__GIVEN PASSAGE__
★ ★ ★

Social distancing works. The earlier the better, California and Washington data show.

Two weeks into stay-at-home orders and business and school closures in the San Francisco Bay area and Washington state, there’s evidence the curve of infections is flattening compared with other U.S. metro areas

Mandatory social distancing works. The earlier the better, preliminary data from two weeks of stay-at-home orders in California and Washington show.

Those states were the first to report community cases of covid-19 and also among the first in the nation to mandate residents stay at home and close businesses and schools to keep people physically apart. Analyses from academics and federal and local officials indicate those moves bought those communities precious time — and also may have “flattened the curve” of infections for the long haul.

While insufficient testing limits the full picture, it’s clear the disease is spreading at different speeds in different places in the United States. California and Washington continue to see new cases and deaths, but so far they haven’t come in the spikes seen in parts of the East Coast. Social distancing efforts need to continue for several more weeks to be effective, experts say.

The data give “great hope and understanding about what is possible,” said Deborah Birx, the White House coronavirus response coordinator, during a Tuesday briefing. “In New Orleans, and Detroit, and Chicago and Boston right now, [we’re] trying to make sure that each of those cities work more like California than the New York metro area.”

★ ★ ★

__RECORDED INFORMATION__
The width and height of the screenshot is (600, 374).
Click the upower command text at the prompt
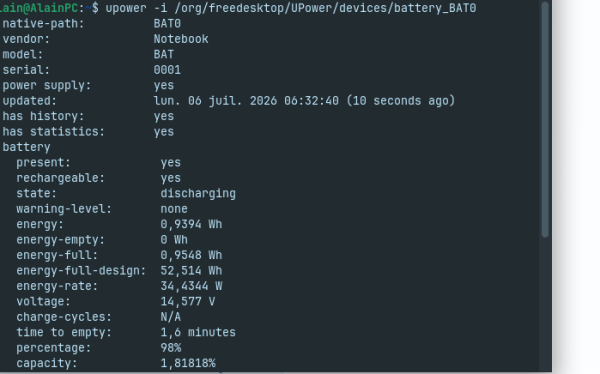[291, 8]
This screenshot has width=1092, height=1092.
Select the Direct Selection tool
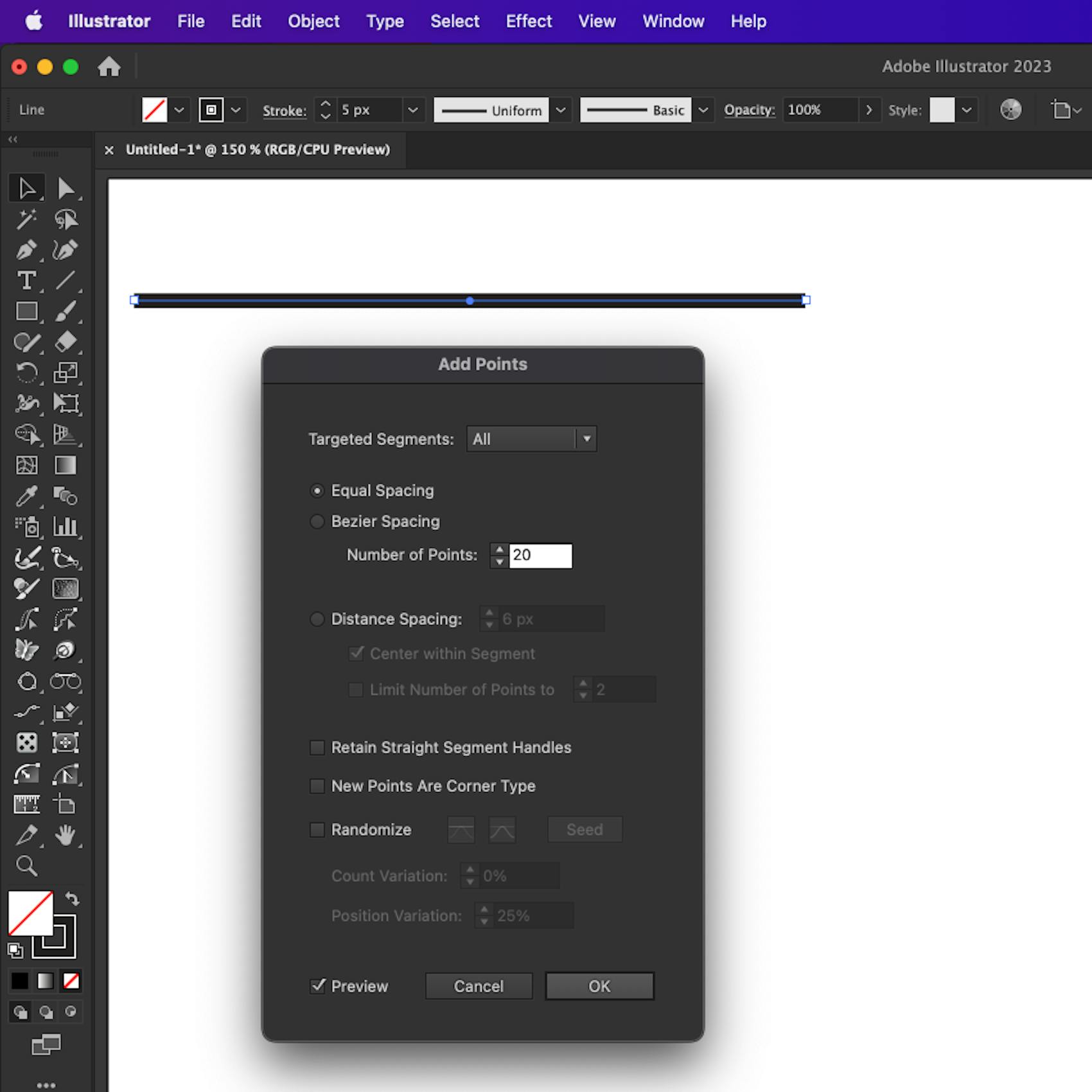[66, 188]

★ ★ ★

Reproduce word for word the part of the social distancing article that opens with the words containing "Social distancing works. The earlier the better, California" and closes with "the long haul.". Rely only on the social distancing article for what comes next.

__WRITTEN ANSWER__
Social distancing works. The earlier the better, California and Washington data show.

Two weeks into stay-at-home orders and business and school closures in the San Francisco Bay area and Washington state, there’s evidence the curve of infections is flattening compared with other U.S. metro areas

Mandatory social distancing works. The earlier the better, preliminary data from two weeks of stay-at-home orders in California and Washington show.

Those states were the first to report community cases of covid-19 and also among the first in the nation to mandate residents stay at home and close businesses and schools to keep people physically apart. Analyses from academics and federal and local officials indicate those moves bought those communities precious time — and also may have “flattened the curve” of infections for the long haul.